Ha provocado algún revuelo un artículo mío publicado bajo el epígrafe El Independiente, en el que comentaba lo que no deja de ser obvio: el enrocamiento
rural del PAR y su utilización para tal estrategia de instituciones ad
hoc (consejos comarcales) y empresas públicas (Sarga y otras), amén de
una reedición sistemática de los mitos más desfasados. Admito que esa
querencia transciende al partido de Biel y toca a las demás fuerzas políticas porque Aragón sigue fundamentando su personalidad
como pueblo en un imaginario muy ceñido a los estereotipos. Los relatos
históricos (a menudo mal interpretados), el control del agua (pantanos,
regadíos sin fin, diques, motas...), los proyectos redentores (cuanto
más alucinantes, mejor), la sacralización del labrador (nuestro
arquetipo, nuestro antepasado) y el sistemático recelo ante cualquier
novedad de características no lineales configuran y definen nuestra
naturaleza. Y es verdad que tal naturaleza no solo reside en las
comarcas y pueblos sino que se infiltra de forma notable en el
pensamiento urbano.
No se trata de abrir un debate entre la
ciudad y el campo. Lo de Zaragoza contra Aragón (o viceversa) hace
tiempo que no cuadra. Es otro mito que viene del pasado y, como los
demás, se basa más en factores emocionales que en datos objetivos.
Si la capital aragonesa arrastra fracasos notorios en su planificación,
así como una baja rentabilidad en buena parte de sus más sonadas
inversiones, el territorio afronta sus propios problemas.

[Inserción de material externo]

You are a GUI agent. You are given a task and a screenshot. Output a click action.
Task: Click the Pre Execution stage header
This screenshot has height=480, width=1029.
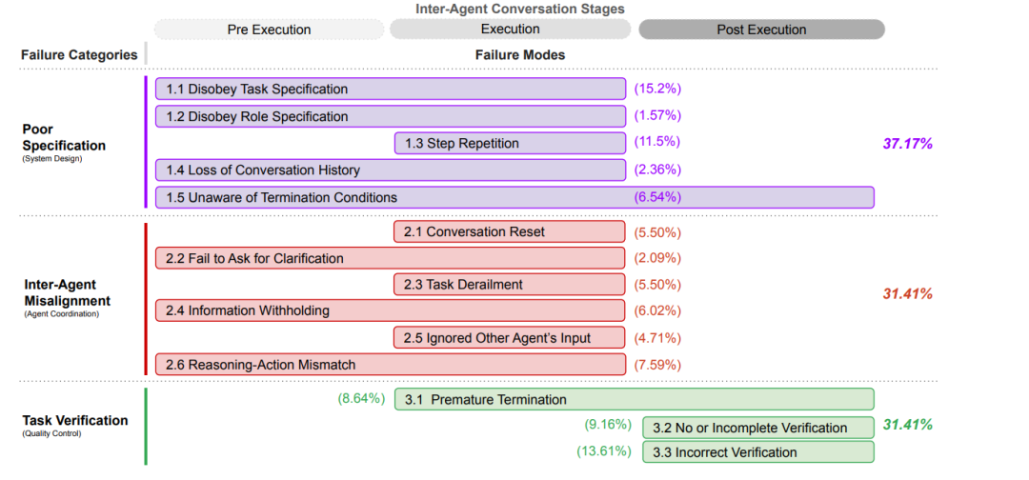pos(269,30)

Hablando en términos generales, ni el Pirineo ha logrado diversificar su
oferta, ni Teruel rompe su declive existencial, ni nuestro valle del
Ebro ha generado una dinámica (en el sector agroindustrial) similar a la
que existe en Rioja, Navarra o Cataluña. Aragón tiene ya cientos de
miles de hectáreas en regadío. En ellas se han metido ingentes
cantidades de dinero para, por ejemplo, producir por hectárea lo mismo
que en cualquier país centroeuropeo, con la diferencia de que allí nadie
ha gastado un céntimo en embalses, canales, sistemas informáticos y
aspersores. Nos hemos convertido en uno los mayores productores de maíz
transgénico sin alcanzar un mínimo de competitividad. Gran parte de
nuestro sector primario es adicto a la PAC.
Aragón no ha tomado
posiciones relevantes en el expansivo sector de la agricultura ecológica
y tiene muchas dificultades para asimilar las innovaciones y las
técnicas que definen la economía rural en otros países europeos (control
de la comercialización y la transformación, valor añadido). Y lo malo
es que el aparato político-institucional, en vez de empujar hacia
adelante, se ciñe a la mitología más conservadora.
Ya me perdonarán, pero esa es la cuestión.